I get to use it too, Ike said.

Trade off with it, Guthrie said. You can swap the whip with him. But don’t get carried away. It’s just if you need it. And anyway you have to be close enough to even be able to use it.

Does it hurt them? Bobby said.

They don’t like it, Guthrie said. It gets their attention for sure. He put his hands on their shoulders. So. All set?

I guess so.

I’ll be right out here.

He climbed out of the corral and joined the McPheron brothers at the chute. They brought the heifer in and Harold tested her. She was carrying a calf and Raymond shot her twice in the hip and let her out into the holding pen with the others. Then they brought the cow in, and after she was tested and vaccinated Guthrie wrapped his arms around her head and pulled her head violently to one side, her neck stretching tight, her eyes wild and frantic, while Raymond fit the sharp ends of the dehorner over the malformed horn. It was a hard ugly thing, twisting out from where it had been cut off unsuccessfully once before. He clamped down with the dehorner, twisting it, applying pressure on the grips, and finally cut through. The horn dropped off like a piece of sawed wood and left a white dishedout tender-looking place at her skull. Immediately the blood spurted out in a thin spray, making a little puddle in the dirt. Guthrie held on to the cow’s head and she bawled, rolling her eyes in panic, fighting him, while Raymond shook out powdered blood-stop into the cut, and the blood soaked it up and trickled down her face. He shook out more powder and pressed it in, mixing it with his finger, and they released her into the holding pen and she went out tossing her head, with a line of blood still dribbling along her eye.

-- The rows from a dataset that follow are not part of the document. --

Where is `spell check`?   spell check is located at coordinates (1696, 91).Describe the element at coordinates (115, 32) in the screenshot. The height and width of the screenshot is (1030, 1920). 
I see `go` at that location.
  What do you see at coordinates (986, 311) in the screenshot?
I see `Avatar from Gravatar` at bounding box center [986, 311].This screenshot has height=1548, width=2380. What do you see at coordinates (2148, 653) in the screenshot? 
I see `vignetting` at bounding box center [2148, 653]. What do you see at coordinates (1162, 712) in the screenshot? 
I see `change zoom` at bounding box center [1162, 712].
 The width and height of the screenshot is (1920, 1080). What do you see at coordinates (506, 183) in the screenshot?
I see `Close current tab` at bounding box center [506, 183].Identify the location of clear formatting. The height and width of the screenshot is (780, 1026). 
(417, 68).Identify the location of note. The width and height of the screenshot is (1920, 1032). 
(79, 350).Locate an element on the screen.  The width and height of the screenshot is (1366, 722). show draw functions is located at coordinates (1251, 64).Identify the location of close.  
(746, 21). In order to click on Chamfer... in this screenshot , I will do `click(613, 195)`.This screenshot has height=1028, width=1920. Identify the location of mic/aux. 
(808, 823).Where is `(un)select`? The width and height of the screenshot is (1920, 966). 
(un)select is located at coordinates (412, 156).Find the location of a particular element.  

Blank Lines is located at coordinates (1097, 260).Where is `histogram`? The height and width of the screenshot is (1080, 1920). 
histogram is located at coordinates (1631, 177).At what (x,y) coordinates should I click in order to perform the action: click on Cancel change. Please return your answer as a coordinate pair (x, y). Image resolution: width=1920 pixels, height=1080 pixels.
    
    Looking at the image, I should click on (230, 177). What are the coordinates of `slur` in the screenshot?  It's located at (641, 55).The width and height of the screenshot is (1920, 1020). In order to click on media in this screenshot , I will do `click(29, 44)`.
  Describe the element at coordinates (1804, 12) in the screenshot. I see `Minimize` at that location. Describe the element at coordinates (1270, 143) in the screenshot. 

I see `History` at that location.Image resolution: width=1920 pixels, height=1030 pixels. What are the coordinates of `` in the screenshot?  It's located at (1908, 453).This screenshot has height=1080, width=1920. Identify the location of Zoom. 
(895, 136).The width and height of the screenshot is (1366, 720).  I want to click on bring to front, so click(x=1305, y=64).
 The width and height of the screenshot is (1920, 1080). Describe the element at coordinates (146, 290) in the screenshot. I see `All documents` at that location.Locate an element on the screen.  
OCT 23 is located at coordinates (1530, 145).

In the corral the two boys worked hard with the remaining cattle amidst the dirt and swirling dust and they managed to line two more into the alley, and the men began to work on them. But one of the cows turned up open. They released her into the separate loading pen with the old speckle-faced cow, and the two animals nosed one another and stood facing the direction they’d come from.

That’s another one never stuck, Harold said.

Maybe you ought to let old Doc Wycoff breed them, Guthrie said. With his A-I.

Sure. We could do that, Raymond said. Only he’s kind of steep.

That makes me think, Harold said. Didn’t we ever tell you about that time Raymond and me walked in on him?

If you did, Guthrie said, I don’t recall it.